The Plagas and their friends didn't realize they were at ground zero of one of the most powerful earthquakes ever recorded in the United States. But they found out soon enough.
A tourist who was stopping traffic on the narrow highway above their cabin told them they'd have to wait in their car on a small plateau with several other motorists. "It's a quake," he said. "The road is blocked in both directions."
"We sat in the car in a rainstorm all night, with the ground shaking all around us," says Pat. "I cried and cried, thinking I'd never see my son again. He was 18 months old and I'd left him in Salt Lake with my sister so Gean and I could take a vacation. That night was the longest of my life."
As the sun rose, Pat wept for another reason: She was lucky to be alive.
The 7.5 quake in Montana's Madison River Canyon had triggered a massive landslide, sending 80 million tons of rock crashing down on campgrounds, the highway and into the river. Dozens of tourists were injured, hundreds were trapped and 28 people were killed. The land under Hebgen Lake had tilted upward, flooding cabins on the north shore with a wall of water and cracking the dam.
Miraculously, the dam held, but the damage was so immense that boulders blocked the flow of the Madison River, forming a new lake, later named Earthquake Lake.

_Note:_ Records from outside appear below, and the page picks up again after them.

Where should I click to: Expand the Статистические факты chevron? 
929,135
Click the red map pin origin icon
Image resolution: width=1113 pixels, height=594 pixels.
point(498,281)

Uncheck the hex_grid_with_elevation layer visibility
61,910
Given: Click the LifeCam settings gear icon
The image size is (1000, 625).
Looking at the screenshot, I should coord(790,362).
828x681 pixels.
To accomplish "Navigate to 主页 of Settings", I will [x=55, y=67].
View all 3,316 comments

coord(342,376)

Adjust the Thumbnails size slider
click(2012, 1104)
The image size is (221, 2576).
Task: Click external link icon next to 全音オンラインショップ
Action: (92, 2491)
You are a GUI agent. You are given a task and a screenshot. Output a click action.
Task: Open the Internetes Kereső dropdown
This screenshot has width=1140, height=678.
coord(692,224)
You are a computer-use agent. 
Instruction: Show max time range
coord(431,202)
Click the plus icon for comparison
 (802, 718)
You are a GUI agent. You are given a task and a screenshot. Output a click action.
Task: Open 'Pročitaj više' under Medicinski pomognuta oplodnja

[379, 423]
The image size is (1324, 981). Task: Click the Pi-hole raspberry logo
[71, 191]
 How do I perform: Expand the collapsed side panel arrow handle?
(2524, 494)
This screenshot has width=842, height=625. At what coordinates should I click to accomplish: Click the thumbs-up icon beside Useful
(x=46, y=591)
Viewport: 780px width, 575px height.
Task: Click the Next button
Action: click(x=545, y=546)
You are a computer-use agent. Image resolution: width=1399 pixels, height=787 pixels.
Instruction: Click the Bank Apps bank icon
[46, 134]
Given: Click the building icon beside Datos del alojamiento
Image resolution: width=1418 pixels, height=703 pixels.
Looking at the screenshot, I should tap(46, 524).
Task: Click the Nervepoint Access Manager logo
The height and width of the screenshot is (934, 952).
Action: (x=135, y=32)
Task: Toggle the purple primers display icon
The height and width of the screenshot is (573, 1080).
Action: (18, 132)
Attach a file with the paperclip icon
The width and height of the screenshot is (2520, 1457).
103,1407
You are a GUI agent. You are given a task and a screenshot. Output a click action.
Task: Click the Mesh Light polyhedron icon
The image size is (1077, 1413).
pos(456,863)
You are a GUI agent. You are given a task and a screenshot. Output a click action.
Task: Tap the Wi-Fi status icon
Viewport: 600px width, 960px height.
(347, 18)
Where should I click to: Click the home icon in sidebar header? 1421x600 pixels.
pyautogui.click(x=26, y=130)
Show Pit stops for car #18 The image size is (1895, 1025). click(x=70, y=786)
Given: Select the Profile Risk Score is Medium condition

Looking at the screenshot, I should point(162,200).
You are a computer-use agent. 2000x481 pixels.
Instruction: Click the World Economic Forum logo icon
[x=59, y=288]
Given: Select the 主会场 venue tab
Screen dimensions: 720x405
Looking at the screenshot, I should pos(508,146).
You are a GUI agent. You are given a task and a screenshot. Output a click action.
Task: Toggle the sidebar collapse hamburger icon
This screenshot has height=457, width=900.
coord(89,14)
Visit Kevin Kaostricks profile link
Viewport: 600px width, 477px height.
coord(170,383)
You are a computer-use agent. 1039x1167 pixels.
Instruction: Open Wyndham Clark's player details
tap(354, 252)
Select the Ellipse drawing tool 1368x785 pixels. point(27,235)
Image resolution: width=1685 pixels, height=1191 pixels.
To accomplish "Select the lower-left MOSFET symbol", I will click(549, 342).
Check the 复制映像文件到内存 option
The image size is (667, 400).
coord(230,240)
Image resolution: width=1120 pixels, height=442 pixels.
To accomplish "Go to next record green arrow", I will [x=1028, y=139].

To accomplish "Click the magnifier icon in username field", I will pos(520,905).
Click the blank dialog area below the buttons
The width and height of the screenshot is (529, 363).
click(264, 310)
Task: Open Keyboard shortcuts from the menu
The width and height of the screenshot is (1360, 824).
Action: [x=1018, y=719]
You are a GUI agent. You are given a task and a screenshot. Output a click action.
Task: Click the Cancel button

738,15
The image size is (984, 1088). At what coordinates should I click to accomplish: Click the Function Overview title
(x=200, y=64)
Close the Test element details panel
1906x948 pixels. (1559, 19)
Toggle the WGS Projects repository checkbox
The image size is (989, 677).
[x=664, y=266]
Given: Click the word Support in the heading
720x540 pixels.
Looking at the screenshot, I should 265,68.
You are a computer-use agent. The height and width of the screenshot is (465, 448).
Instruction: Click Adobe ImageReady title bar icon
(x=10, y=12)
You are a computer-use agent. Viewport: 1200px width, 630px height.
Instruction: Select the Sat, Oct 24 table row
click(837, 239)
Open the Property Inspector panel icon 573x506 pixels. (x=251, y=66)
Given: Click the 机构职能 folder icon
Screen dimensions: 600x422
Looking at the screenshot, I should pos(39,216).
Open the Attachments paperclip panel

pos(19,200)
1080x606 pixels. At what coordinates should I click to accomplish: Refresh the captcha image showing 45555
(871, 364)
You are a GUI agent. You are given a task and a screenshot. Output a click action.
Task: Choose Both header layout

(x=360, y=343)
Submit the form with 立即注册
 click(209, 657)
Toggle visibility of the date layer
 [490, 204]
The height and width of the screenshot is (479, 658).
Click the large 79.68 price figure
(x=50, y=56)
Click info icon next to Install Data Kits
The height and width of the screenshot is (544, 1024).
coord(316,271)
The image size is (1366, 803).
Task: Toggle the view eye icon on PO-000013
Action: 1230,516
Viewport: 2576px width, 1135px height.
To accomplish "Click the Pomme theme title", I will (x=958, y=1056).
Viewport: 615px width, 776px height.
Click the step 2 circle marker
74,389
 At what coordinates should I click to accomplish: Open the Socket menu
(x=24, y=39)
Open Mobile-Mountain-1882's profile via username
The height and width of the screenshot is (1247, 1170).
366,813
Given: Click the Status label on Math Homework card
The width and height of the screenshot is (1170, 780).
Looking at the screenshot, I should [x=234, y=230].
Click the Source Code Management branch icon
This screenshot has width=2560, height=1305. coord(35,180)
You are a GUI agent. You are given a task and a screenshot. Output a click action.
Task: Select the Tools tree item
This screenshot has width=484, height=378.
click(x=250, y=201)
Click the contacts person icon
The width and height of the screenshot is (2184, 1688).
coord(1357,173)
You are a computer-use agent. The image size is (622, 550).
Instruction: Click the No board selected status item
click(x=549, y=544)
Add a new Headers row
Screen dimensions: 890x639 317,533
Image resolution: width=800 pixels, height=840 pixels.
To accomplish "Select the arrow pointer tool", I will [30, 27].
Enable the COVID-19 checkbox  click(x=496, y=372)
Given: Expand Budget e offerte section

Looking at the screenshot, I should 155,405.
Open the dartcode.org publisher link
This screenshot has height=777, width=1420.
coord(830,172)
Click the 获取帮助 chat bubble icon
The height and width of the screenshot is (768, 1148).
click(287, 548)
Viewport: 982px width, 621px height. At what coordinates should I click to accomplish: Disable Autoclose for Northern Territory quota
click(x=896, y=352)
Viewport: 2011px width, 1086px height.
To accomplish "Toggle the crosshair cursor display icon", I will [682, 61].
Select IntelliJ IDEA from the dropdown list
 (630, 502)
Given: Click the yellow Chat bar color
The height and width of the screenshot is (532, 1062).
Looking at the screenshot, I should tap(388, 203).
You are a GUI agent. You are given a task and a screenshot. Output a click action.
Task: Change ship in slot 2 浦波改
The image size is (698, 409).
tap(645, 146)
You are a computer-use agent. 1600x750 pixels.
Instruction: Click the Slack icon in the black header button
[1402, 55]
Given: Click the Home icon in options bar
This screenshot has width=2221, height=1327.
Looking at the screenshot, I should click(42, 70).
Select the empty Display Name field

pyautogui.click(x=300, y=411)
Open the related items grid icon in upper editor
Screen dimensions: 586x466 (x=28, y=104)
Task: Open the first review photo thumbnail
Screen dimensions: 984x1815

On Aug. 17, the U.S. Forest Service will commemorate the 50th anniversary of the disaster at a visitors center that looks out on the destruction. But Pat Plaga doesn't plan to be there. "I've only been back once, and it was very unsettling," she says. "It's something you can never forget."
Pat, now 77 and living in Millcreek, met me for a Free Lunch of chicken salad and iced tea at Applebee's to recall the poker game that ended in a race to save lives.
She and Gean, who died three years ago, had served up some of their "secret recipe" spaghetti and were enjoying a late night with friends Don and Joan Hogan and relatives Terry and Joanne Bowns, on the first night of what was to be a one-week vacation.